Shareholder proposal to cap exec pay at Nasdaq-listed company gets SEC nod

Investors to vote on capping tech firm executives’ base salaries at $250,000

The Securities and Exchange Commission (SEC), the US regulator, has given the go ahead for an unusual shareholder proposal seeking to put a $250,000 (€187,445) cap on executives’ base salaries at a US technology company called Oclaro.

The proposal at the California-based, Nasdaq-listed optical technology company would limit executive salaries and make any compensation above that limit dependent on the stock’s performance. It would be in addition to the regular say-on-pay vote at the company.

A shareholder called Thomas Soares wants to realign the firm’s executive pay with its performance. His proposal seeks to achieve this by first limiting the base salaries of four key executives to $250,000 annually. Compensation above that would then be linked to Oclaro’s stock price.

Oclaro sought to bar the proposal from its AGM, likely due in October, filing a so-called “no-action request” with the SEC. The firm argued that it should not be admitted on the grounds that it violated California statutes concerning labour contracts, backed up by legal opinion from law firm Jones Day.

Yet after Soares made it clear that the new rules on pay would not affect current contractual arrangements, the SEC informed Oclaro that it had no basis on which to exclude the proposal.
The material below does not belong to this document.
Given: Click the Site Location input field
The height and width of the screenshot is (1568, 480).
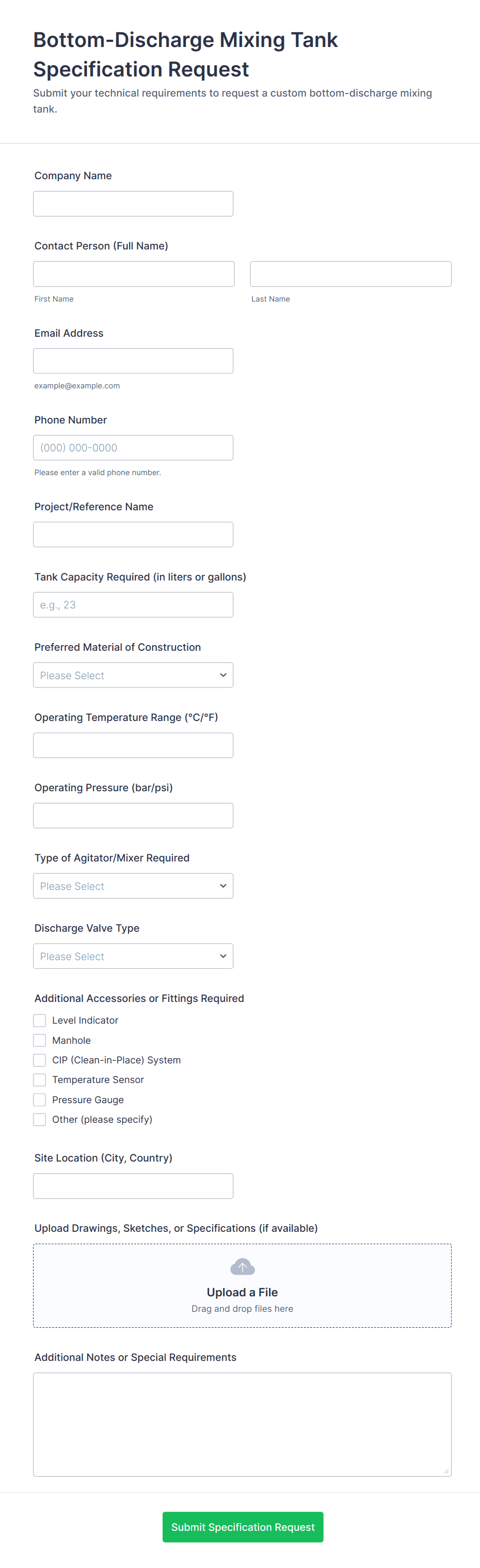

“We are unable to conclude that Oclaro has met its burden of establishing that Oclaro may exclude the proposal,” the SEC said in a letter dated August 7. Soares is not contactable and Delaware-registered Oclaro has not replied to requests for comment.

As of June 30, Oclaro’s biggest shareholders were fund companies, including Kopp Investment Advisors (7.3%); DNB Asset Management of Norway (4.8%); US indexfund provider Vanguard (2.7%); and US asset management giant BlackRock (2.3%).

It’s believed to be the first time a proposed ceiling on compensation has been put forward in this way by a shareholder.

Governance experts expressed surprised that Oclaro used the breach of contract argument instead of using the ‘business judgment’ rule, under which it is the board’s responsibility to set and design pay.

“I’m surprised the SEC has allowed this to go forward, but since the business judgment rule was not invoked they’re not going to invoke it on the company’s behalf,” said Paul Hodgson, the governance consultant who was formerly Chief Research Analyst at GMI Ratings.

In correspondence with Oclaro’s compensation committee chairman, Kendall Cowan, Soares says his proposal would be a tool to help in retaining key personnel and “weeding out those officers not capable of following through on execution”.
“Personally, I believe that shareholders will receive the proposal very positively, and it will have a positive effect on the share price.”

Oclaro is a maker of optical components with around $400m in sales. However, for all but one of its last six years, the firm has been loss-making. In the third quarter of its current business year, for example, Oclaro reported a loss of $41.5m. Meanwhile, its stock has fallen from a high of $18 in early March 2011 to slightly above $1 now.

This has led to the departure of chief executive and chairman Alain Couder in early June. Greg Dougherty has since taken over as CEO and Marissa Peterson was named as chair of Oclaro’s board.